Seasoning a Cast Iron Skillet
As all grillers know, seasoning is an essential part of keeping your products in great shape. Without seasoning, your equipment will be more vulnerable to rust, and your food will stick to the surface. For any of you first-time grillers or those who need a refresher on seasoning, we're going to explain seasoning a cast-iron skillet. Cast iron skillets are a great cooking tool and require a slightly different method for seasoning than your typical grill grates.
How to Season a Cast Iron Skillet:
If your skillet is brand new or old and in need of a totally fresh seasoning, thoroughly clean your scrub your skillet with hot, soapy water.
After washing, completely dry the skillet.
Now it's time for the actual seasoning part. With a cooking oil of your choice, rub the oil all over your skillet.
Then, buff the oil with a paper towel so the skillet no longer looks oily. The goal is to produce an extremely thin layer of oil on the surface of the skillet so that the oil doesn't pool and create hardened droplets on the surface.
Once properly oiled, place the skillet into a 450 F oven face down. You may want to place a pan underneath to catch oil drippings.

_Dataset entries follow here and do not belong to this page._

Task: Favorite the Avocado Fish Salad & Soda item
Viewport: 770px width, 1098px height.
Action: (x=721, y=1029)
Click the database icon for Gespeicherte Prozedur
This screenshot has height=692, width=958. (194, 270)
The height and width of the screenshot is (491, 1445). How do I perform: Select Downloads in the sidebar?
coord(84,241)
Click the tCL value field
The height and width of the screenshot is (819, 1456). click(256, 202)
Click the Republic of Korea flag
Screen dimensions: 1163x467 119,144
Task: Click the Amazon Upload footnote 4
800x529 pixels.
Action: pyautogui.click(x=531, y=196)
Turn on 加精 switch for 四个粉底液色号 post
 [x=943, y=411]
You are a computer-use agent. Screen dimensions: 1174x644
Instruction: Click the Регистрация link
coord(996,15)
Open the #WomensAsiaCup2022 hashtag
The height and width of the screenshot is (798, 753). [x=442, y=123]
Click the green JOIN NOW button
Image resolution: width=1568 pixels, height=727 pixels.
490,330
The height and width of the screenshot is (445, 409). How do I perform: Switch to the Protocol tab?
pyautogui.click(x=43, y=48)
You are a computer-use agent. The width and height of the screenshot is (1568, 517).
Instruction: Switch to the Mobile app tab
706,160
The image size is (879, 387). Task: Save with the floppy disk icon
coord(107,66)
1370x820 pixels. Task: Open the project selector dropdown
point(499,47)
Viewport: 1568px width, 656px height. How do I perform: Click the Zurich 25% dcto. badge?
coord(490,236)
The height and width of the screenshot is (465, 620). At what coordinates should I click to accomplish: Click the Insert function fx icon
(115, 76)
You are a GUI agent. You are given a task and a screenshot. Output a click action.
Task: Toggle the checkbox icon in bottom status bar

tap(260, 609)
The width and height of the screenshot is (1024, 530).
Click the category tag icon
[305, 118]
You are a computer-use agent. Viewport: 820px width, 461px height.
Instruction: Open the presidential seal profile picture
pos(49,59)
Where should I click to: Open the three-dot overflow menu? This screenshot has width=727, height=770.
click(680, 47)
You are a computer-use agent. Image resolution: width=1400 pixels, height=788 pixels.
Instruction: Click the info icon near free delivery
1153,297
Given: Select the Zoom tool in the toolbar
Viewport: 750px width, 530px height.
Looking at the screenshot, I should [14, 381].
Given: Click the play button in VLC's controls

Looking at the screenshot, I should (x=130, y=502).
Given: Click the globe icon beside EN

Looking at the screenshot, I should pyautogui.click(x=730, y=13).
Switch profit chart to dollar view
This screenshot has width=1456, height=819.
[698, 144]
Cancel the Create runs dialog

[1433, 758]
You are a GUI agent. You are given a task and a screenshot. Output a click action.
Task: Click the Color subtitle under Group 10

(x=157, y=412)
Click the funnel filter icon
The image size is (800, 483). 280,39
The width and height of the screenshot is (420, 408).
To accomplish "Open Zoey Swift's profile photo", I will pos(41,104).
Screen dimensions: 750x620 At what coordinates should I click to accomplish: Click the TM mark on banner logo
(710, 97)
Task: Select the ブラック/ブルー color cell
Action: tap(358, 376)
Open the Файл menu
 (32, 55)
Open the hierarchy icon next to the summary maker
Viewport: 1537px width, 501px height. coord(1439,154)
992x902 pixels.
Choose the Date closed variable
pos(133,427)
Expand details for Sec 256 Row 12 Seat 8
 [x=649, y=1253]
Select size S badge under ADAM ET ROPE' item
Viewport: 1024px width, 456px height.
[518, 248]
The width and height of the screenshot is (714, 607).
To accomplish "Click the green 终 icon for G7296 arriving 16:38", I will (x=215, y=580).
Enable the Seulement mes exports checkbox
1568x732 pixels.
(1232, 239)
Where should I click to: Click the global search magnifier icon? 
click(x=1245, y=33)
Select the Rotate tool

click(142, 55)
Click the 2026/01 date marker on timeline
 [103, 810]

Leave the skillet in the oven for approximately 30 minutes. If you're seasoning a new skillet, you may want to repeat this process 2-3 times to create a solid seasoning layer.
Seasoning cast iron isn’t hard, but it does require consistency and attention to detail. Because seasoning it such a crucial part of cast iron care, we hope this blog helped answer all of your seasoning questions!
How to Remove Rust from a Cast Iron Skillet:
Depending on the amount of rust on your skillet, there are a few different methods to remove the rust. If the rust has accumulated a lot, you'll first want to soak the skillet in vinegar. To do this, you'll mix basic white vinegar with water in equal parts and submerge the pan. Once submerged, you should check on the pan often to ensure the vinegar only dissolves the rust and not the top layer of the skillet.
Once the skillet has soaked in the vinegar, or if you skipped the vinegar step, it's time to scrub. Because you've stripped off the seasoning during the vinegar soak, it's okay to use soapy water on your skillet; use a mild detergent with warm water and a mildly abrasive sponge to clean away any lingering rust. Steel wool is a great option. After scrubbing, dry the pan immediately. Once the pan is dry, be sure to season it again to build up the protective top layer.
How to Remove Stubborn Food from a Cast Iron Skillet:
Food will sometimes stick to your cast iron skillet, and it can be a pain to remove. To keep your skillet in perfect condition, clean the skillet immediately after use. Don't soak the skillet in water because it may rust. Wash the skillet by hand using hot water and a sponge. Don't use anything too abrasive, as you don't want to strip the seasoning off. To remove stubborn food, scrub the pan with a paste of coarse kosher salt and water. Then rinse and dry with a paper towel.